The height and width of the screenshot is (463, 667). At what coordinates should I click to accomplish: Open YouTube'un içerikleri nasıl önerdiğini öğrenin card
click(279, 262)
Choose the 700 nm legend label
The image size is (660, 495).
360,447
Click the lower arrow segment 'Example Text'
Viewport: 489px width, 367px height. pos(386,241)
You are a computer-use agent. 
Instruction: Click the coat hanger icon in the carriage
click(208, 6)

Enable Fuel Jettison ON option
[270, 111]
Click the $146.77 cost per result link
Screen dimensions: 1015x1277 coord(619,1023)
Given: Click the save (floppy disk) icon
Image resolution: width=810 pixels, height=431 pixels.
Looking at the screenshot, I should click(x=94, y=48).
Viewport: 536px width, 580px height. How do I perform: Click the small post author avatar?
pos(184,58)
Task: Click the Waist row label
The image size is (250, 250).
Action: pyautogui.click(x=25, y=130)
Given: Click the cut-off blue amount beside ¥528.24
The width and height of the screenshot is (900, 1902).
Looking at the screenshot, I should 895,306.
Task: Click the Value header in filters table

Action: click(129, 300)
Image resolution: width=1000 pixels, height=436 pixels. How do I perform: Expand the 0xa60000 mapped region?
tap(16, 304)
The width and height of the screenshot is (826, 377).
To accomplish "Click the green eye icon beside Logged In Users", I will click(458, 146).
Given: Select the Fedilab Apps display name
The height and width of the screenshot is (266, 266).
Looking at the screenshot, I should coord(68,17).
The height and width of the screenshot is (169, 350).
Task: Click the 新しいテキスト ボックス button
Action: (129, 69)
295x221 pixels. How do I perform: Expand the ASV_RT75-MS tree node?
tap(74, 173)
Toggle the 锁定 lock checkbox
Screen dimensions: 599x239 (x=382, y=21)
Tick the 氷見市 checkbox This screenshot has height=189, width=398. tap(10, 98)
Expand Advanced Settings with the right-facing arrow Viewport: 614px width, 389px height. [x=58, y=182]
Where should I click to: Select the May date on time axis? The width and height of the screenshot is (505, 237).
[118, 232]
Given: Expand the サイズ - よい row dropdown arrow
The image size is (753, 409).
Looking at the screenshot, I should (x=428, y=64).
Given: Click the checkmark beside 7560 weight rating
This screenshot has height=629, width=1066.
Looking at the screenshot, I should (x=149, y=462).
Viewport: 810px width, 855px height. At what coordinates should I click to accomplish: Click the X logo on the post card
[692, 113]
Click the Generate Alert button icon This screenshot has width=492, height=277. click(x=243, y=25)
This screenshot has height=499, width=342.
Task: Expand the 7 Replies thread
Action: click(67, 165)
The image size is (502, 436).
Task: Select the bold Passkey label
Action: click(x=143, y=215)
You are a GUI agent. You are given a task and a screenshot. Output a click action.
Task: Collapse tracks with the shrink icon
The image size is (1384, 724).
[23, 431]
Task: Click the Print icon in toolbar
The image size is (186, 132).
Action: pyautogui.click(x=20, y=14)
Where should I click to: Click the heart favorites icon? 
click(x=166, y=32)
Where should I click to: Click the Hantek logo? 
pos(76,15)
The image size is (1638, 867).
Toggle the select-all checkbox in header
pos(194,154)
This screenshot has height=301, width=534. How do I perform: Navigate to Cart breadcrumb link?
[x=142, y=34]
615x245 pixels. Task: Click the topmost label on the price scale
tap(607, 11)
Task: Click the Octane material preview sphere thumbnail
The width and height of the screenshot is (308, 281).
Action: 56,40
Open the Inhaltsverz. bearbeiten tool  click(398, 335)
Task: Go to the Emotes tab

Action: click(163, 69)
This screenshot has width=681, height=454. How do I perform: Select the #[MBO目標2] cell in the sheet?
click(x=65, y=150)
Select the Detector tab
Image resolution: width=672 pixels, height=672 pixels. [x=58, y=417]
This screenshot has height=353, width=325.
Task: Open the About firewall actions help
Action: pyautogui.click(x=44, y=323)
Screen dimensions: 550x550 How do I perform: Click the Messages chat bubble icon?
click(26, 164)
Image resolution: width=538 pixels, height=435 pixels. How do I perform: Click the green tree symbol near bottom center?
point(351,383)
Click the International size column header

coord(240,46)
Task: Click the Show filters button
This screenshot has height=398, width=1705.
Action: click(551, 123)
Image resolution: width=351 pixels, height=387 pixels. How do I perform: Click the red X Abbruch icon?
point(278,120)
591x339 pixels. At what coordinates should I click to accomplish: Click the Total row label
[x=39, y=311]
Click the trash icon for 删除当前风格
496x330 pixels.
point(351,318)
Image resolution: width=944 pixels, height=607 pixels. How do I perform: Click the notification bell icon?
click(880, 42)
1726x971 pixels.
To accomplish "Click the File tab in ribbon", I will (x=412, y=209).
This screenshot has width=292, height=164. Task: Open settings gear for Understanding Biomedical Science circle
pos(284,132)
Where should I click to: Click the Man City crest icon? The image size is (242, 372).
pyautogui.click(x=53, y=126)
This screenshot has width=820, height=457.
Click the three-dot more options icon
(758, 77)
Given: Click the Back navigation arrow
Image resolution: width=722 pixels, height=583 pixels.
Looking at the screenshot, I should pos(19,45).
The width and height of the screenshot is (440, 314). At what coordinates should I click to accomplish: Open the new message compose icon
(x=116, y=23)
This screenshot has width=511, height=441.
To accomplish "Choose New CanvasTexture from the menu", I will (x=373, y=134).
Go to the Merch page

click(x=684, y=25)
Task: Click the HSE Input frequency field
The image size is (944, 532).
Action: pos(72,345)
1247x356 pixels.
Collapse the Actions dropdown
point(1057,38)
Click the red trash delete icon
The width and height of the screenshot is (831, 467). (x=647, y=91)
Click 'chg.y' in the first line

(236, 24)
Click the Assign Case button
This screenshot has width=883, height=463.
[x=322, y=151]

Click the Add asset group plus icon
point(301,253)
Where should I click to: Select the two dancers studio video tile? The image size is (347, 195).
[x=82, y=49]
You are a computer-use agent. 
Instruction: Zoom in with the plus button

EXERCISE DIRECTIONS: Produce an identical printout of the material above.

RESULT OF THE TASK:
The height and width of the screenshot is (463, 667). At what coordinates should I click to accomplish: Open YouTube'un içerikleri nasıl önerdiğini öğrenin card
click(279, 262)
Choose the 700 nm legend label
The image size is (660, 495).
360,447
Click the lower arrow segment 'Example Text'
Viewport: 489px width, 367px height. pos(386,241)
You are a computer-use agent. 
Instruction: Click the coat hanger icon in the carriage
click(208, 6)

Enable Fuel Jettison ON option
[270, 111]
Click the $146.77 cost per result link
Screen dimensions: 1015x1277 coord(619,1023)
Given: Click the save (floppy disk) icon
Image resolution: width=810 pixels, height=431 pixels.
Looking at the screenshot, I should click(x=94, y=48).
Viewport: 536px width, 580px height. How do I perform: Click the small post author avatar?
pos(184,58)
Task: Click the Waist row label
The image size is (250, 250).
Action: pyautogui.click(x=25, y=130)
Given: Click the cut-off blue amount beside ¥528.24
The width and height of the screenshot is (900, 1902).
Looking at the screenshot, I should 895,306.
Task: Click the Value header in filters table

Action: click(129, 300)
Image resolution: width=1000 pixels, height=436 pixels. How do I perform: Expand the 0xa60000 mapped region?
tap(16, 304)
The width and height of the screenshot is (826, 377).
To accomplish "Click the green eye icon beside Logged In Users", I will click(458, 146).
Given: Select the Fedilab Apps display name
The height and width of the screenshot is (266, 266).
Looking at the screenshot, I should coord(68,17).
The height and width of the screenshot is (169, 350).
Task: Click the 新しいテキスト ボックス button
Action: (129, 69)
295x221 pixels. How do I perform: Expand the ASV_RT75-MS tree node?
tap(74, 173)
Toggle the 锁定 lock checkbox
Screen dimensions: 599x239 (x=382, y=21)
Tick the 氷見市 checkbox This screenshot has height=189, width=398. tap(10, 98)
Expand Advanced Settings with the right-facing arrow Viewport: 614px width, 389px height. [x=58, y=182]
Where should I click to: Select the May date on time axis? The width and height of the screenshot is (505, 237).
[118, 232]
Given: Expand the サイズ - よい row dropdown arrow
The image size is (753, 409).
Looking at the screenshot, I should (x=428, y=64).
Given: Click the checkmark beside 7560 weight rating
This screenshot has height=629, width=1066.
Looking at the screenshot, I should (x=149, y=462).
Viewport: 810px width, 855px height. At what coordinates should I click to accomplish: Click the X logo on the post card
[692, 113]
Click the Generate Alert button icon This screenshot has width=492, height=277. click(x=243, y=25)
This screenshot has height=499, width=342.
Task: Expand the 7 Replies thread
Action: click(67, 165)
The image size is (502, 436).
Task: Select the bold Passkey label
Action: click(x=143, y=215)
You are a GUI agent. You are given a task and a screenshot. Output a click action.
Task: Collapse tracks with the shrink icon
The image size is (1384, 724).
[23, 431]
Task: Click the Print icon in toolbar
The image size is (186, 132).
Action: pyautogui.click(x=20, y=14)
Where should I click to: Click the heart favorites icon? 
click(x=166, y=32)
Where should I click to: Click the Hantek logo? 
pos(76,15)
The image size is (1638, 867).
Toggle the select-all checkbox in header
pos(194,154)
This screenshot has height=301, width=534. How do I perform: Navigate to Cart breadcrumb link?
[x=142, y=34]
615x245 pixels. Task: Click the topmost label on the price scale
tap(607, 11)
Task: Click the Octane material preview sphere thumbnail
The width and height of the screenshot is (308, 281).
Action: 56,40
Open the Inhaltsverz. bearbeiten tool  click(398, 335)
Task: Go to the Emotes tab

Action: click(163, 69)
This screenshot has width=681, height=454. How do I perform: Select the #[MBO目標2] cell in the sheet?
click(x=65, y=150)
Select the Detector tab
Image resolution: width=672 pixels, height=672 pixels. [x=58, y=417]
This screenshot has height=353, width=325.
Task: Open the About firewall actions help
Action: pyautogui.click(x=44, y=323)
Screen dimensions: 550x550 How do I perform: Click the Messages chat bubble icon?
click(26, 164)
Image resolution: width=538 pixels, height=435 pixels. How do I perform: Click the green tree symbol near bottom center?
point(351,383)
Click the International size column header

coord(240,46)
Task: Click the Show filters button
This screenshot has height=398, width=1705.
Action: click(551, 123)
Image resolution: width=351 pixels, height=387 pixels. How do I perform: Click the red X Abbruch icon?
point(278,120)
591x339 pixels. At what coordinates should I click to accomplish: Click the Total row label
[x=39, y=311]
Click the trash icon for 删除当前风格
496x330 pixels.
point(351,318)
Image resolution: width=944 pixels, height=607 pixels. How do I perform: Click the notification bell icon?
click(880, 42)
1726x971 pixels.
To accomplish "Click the File tab in ribbon", I will (x=412, y=209).
This screenshot has width=292, height=164. Task: Open settings gear for Understanding Biomedical Science circle
pos(284,132)
Where should I click to: Click the Man City crest icon? The image size is (242, 372).
pyautogui.click(x=53, y=126)
This screenshot has width=820, height=457.
Click the three-dot more options icon
(758, 77)
Given: Click the Back navigation arrow
Image resolution: width=722 pixels, height=583 pixels.
Looking at the screenshot, I should pos(19,45).
The width and height of the screenshot is (440, 314). At what coordinates should I click to accomplish: Open the new message compose icon
(x=116, y=23)
This screenshot has width=511, height=441.
To accomplish "Choose New CanvasTexture from the menu", I will (x=373, y=134).
Go to the Merch page

click(x=684, y=25)
Task: Click the HSE Input frequency field
The image size is (944, 532).
Action: pos(72,345)
1247x356 pixels.
Collapse the Actions dropdown
point(1057,38)
Click the red trash delete icon
The width and height of the screenshot is (831, 467). (x=647, y=91)
Click 'chg.y' in the first line

(236, 24)
Click the Assign Case button
This screenshot has width=883, height=463.
[x=322, y=151]

Click the Add asset group plus icon
point(301,253)
Where should I click to: Select the two dancers studio video tile? The image size is (347, 195).
[x=82, y=49]
You are a computer-use agent. 
Instruction: Zoom in with the plus button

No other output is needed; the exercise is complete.